A team of developers led by US aerospace and defence firm Raytheon has unveiled a brand new version of the well-established Sea Sparrow Surface-to-Air missile.
The RIM-7 Sea Sparrow has been in service since the mid-1970s and was developed from the AIM-7 Sparrow Air-to-Air missile for naval use. Besides by the US Navy, the Sea Sparrow was also purchased by many other organisations including the Royal Australian Navy and the Royal New Zealand Navy.
Now, over three decades later, the latest Sea Sparrow upgrade has been showcased and it's intended for use by both land and sea forces. The modified design extends the capabilities of the ESSM - the Evolved Sea Sparrow Missile, which carries the code designation RIM-162.
Sea Sparrow Missile
The naval Evolved Sea Sparrow Missile is a highly-advanced RIM-7 derivative designed to be launched against high-speed and highly-agile anti-ship missiles. Its upgraded features include a boosted rocket motor that powers it up to speeds beyond Mach 4, enhanced aerodynamics and an ultra hi-tech missile guidance system.
ESSM has a range of over 50 kilometres and is compatible with a variety of missile launchers.

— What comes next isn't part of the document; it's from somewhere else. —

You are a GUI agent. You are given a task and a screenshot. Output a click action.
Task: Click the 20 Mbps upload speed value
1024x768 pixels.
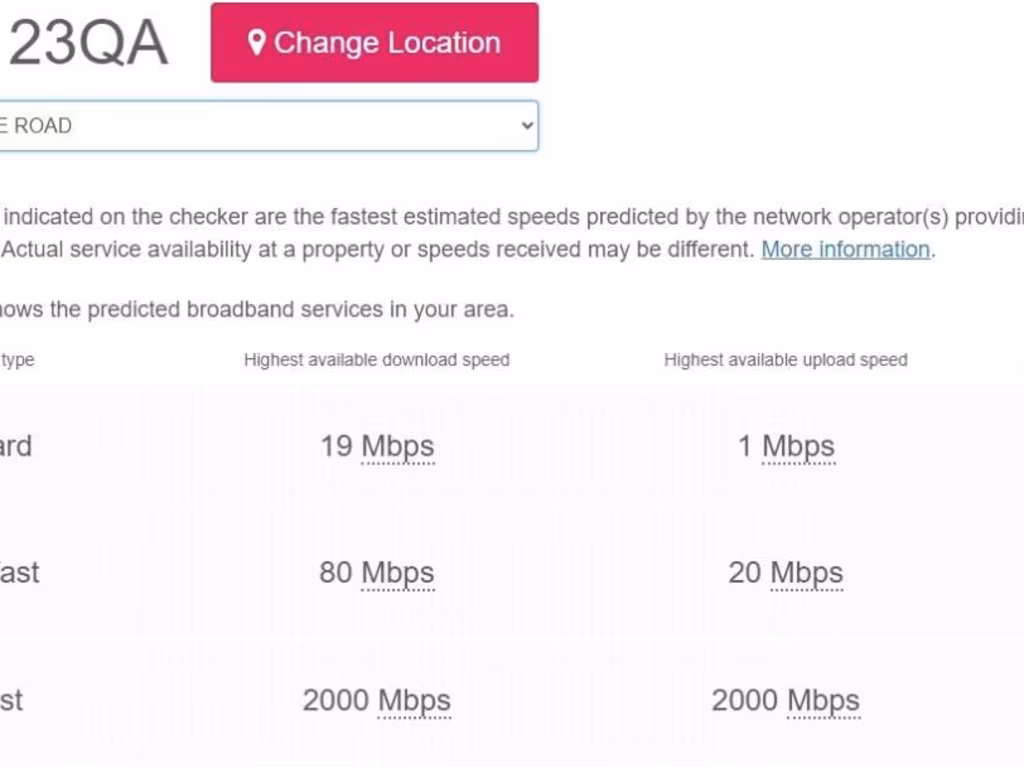click(x=786, y=573)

Already in service with several operators including the Royal Netherlands Navy, ESSM now set to be put into use by a host of land users, too.
Upgraded Sea Sparrow
"Raytheon Missile Systems and its global industrial partners are working to expand ESSM into the ground-based air defense (GBAD) mission area", Captain Paul Rouffaer of the Royal Netherlands Navy explained in a company press release on the upgraded Sea Sparrow, issued 27 June. "The flexibility and versatility of ESSM is demonstrated by its ability to provide ship self defense and GBAD", Capt. Rouffaer - Deputy Sea Sparrow program project officer - added.
"The ESSM program is an excellent example of how Raytheon works through international partnerships to meet the warfighter's needs across multiple platforms", Raytheon Missile Systems Naval Weapon Systems Vice President, Rick Nelson, added. "By expanding the capabilities of ESSM, we extend the performance of this proven weapon throughout the warfighting community."
US Navy ESSM trials began in summer 2002 and, by 2004, the missile had reached IOC - Initial Operational Capability.